Acute and chronic lithium treatments influence agonist and depolarization-stimulated inositol phospholipid hydrolysis in rat cerebral cortex.

The ability of acute and chronic Li treatment to influence agonist and depolarization-induced phosphoinositide metabolism was examined in rat cerebral cortex slices. After acute treatment (6.75 mEq/kg, 18 hr), [3H]inositol phosphates accumulating in the presence of 100 microM carbachol (muscarinic), 31 mM K+, 300 microM histamine (H1) and 300 microM 5-hydroxytryptamine (5-hydroxytryptamine2) were reduced significantly even after preincubation of slices with 2.5 mM myo-inositol. However, the response to noradrenaline (100 microM) (alpha-1) was unaffected.
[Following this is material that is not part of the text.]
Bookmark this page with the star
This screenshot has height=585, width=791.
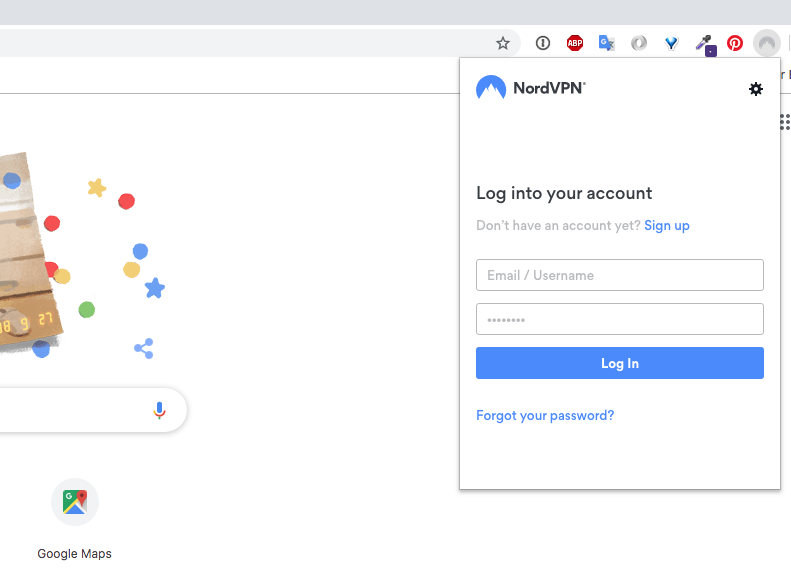coord(503,43)
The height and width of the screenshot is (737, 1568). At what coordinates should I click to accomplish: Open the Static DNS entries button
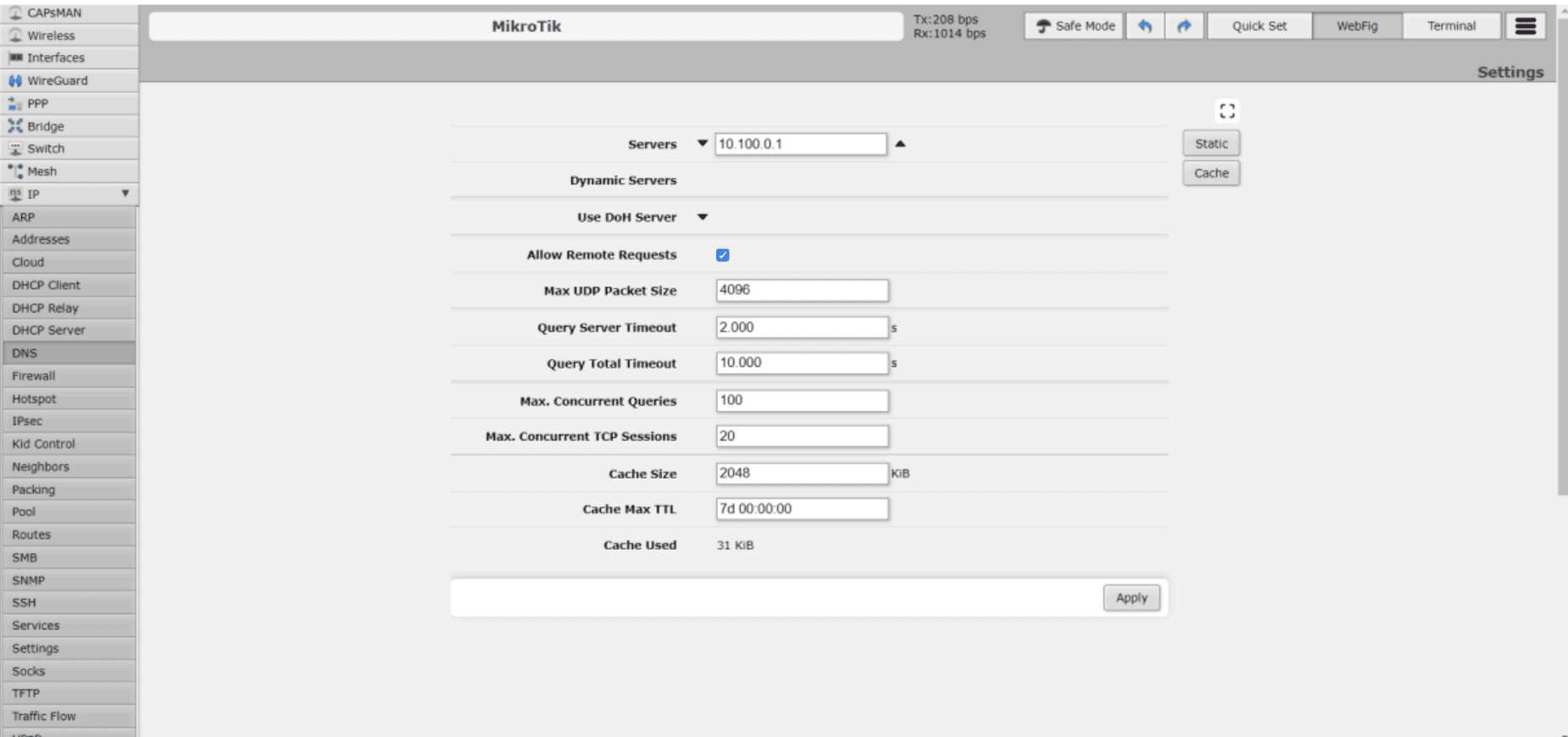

In the absence of a drug-free period, chronic Li (2 weeks) maintained the reduced phosphoinositide response to receptor agonists and K+, and now even noradrenaline responses were reduced significantly. Dose-response curves revealed that reduction in the response to carbachol was due to a fall in maximal response and not in EC50. When rats were withdrawn from chronic treatment for 18 hr, the responses to carbachol were enhanced significantly with respect to untreated controls. Neither acute nor chronic Li treatments altered significantly the overall incorporation of [3H]inositol into phospholipids. Furthermore, Li treatment did not influence the activity of phospholipase C assayed in crude homogenates of cerebral cortex. In conclusion, acute and chronic Li treatments producing less than [1 mM] in cerebral tissue, severely disrupts phosphoinositide metabolism. Although such effects may well be secondary to inhibition of inositol-monophosphatase, they are not reversed by inositol and therefore do not appear to result from depleted phosphoinositides.